Container Tools, Tips, and Tricks - Issue #3


Hi friends!

Let's talk about desktop container environments today.

When we say "a container", most of the time, we mean a Linux container in the form that was popularized (and later even standardized) by Docker. Everyone knows that Linux containers are made of namespaces and cgroups, so a Linux kernel is a must to run such a container. But how come these containers also seem to work on macOS and Windows?

Desktop container environment architecture

The answer is simple (unlike the implementation) - they run in a Linux virtual machine. Most, if not all, container runtimes in this amazing list by Bret Fisher that are marked as supporting Windows and/or macOS use a very similar architecture:

The above VM-based architecture became a de facto standard for Desktop container environments. And it makes total sense. It allows the inner piece of software like Docker Engine, containerd, or Podman to run (almost?) unmodified compared to the server-side setup. Yes, desktop container environments bring a whole bunch of extra software to spin up the VM and procure good-enough disk- and network connectivity with the host system (and the outside world). But thanks to the VM at the heart, even on Windows and macOS, the actual containers are executed by pretty much the same set of lower-level components as on your production servers (read - containerd and runc).
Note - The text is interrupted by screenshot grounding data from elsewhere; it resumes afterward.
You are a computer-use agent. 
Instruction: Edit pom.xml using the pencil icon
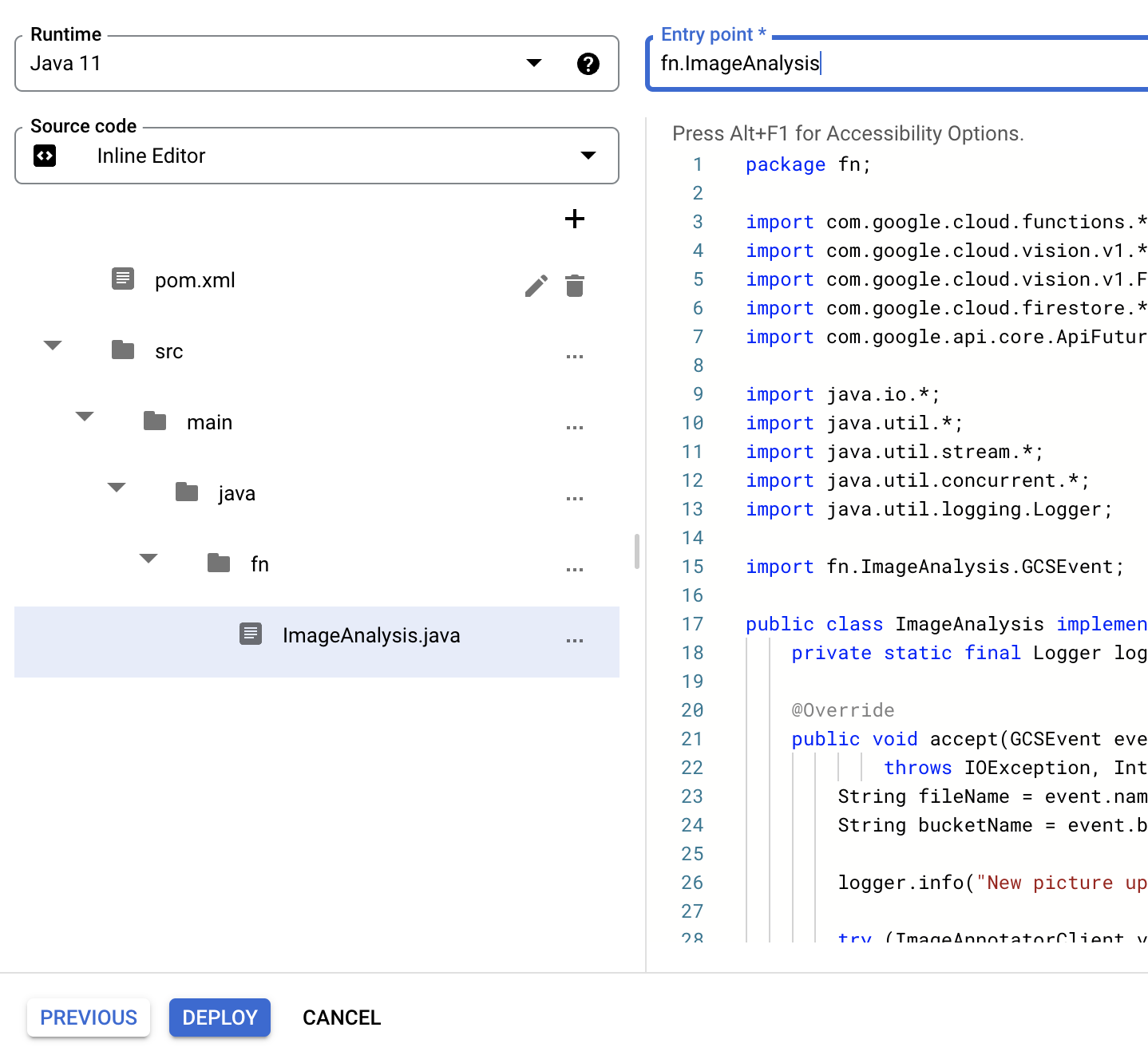536,286
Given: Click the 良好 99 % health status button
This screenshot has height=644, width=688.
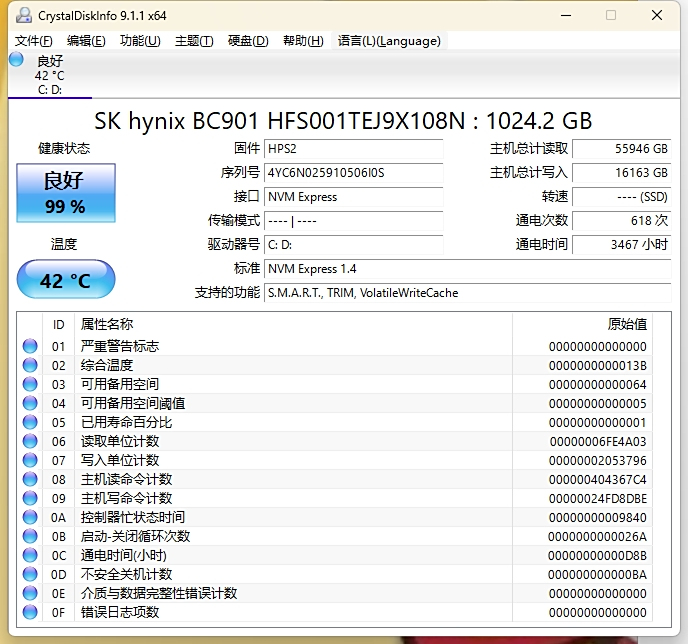Looking at the screenshot, I should (x=65, y=193).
​Support this newsletter on Patreon and get advice on technical storytelling and drawing no-boring​ diagrams 😎


Most popular implementations

Let’s take a quick look at how different container runtimes implement this architecture.

Docker Desktop uses a lightweight LinuxKit VM that is run by WSL2 on Windows and, since relatively recently (March 2022), by the Apple Virtualization Framework on macOS (it used to be QEMU before that). While the LinuxKit project is open source, the plumbing of the Docker Desktop is (at least partially) proprietary, so we cannot know all the implementation details. But the bird-eye picture is pretty clear. More details on Docker Desktop architecture (Docker blog).

​Lima packs together containerd, BuildKit, and nerdctl to create something that can be used as a replacement for Docker (rather Engine than Desktop, IMO). It uses good old QEMU to spin up a custom Linux VM where these components will run, and the choice of the virtualization technology (QEMU) stays unchanged between the supported host platforms (Linux, macOS, amd64, arm64).

UPD: Just learned that a couple of weeks ago, the initial support of the Apple Virtualization framework has also landed in Lima, so we may see non-QEMU Lima virtual machines on macOS soon.

​Finch is essentially Lima plus a handy installer (plus AWS-specific integrations if needed). So, no difference from the architectural standpoint, I guess.

​Colima is another Lima-based project. Compared to Finch, Colima follows a different strategy of extending Lima - it adds support for different container runtimes (Docker Engine, containerd, and even Kubernetes via K3s). But from the host system point of view, there is not much difference with Lima's original architecture - all the supported runtimes are fully encapsulated in a Linux virtual machine maintained by Lima.

​Rancher Desktop, at first, may look more similar to Docker Desktop than to Finch or Colima (especially from the GUI/UX point of view). But under the hood, it's yet another Lima application. So, again, pretty much the same architecture. However, compared to Lima's own offer, Rancher Desktop supports running Docker Engine (Moby) and/or K3s in the VM, so it's superior to Lima. But in any case, pretty much the same architecture again.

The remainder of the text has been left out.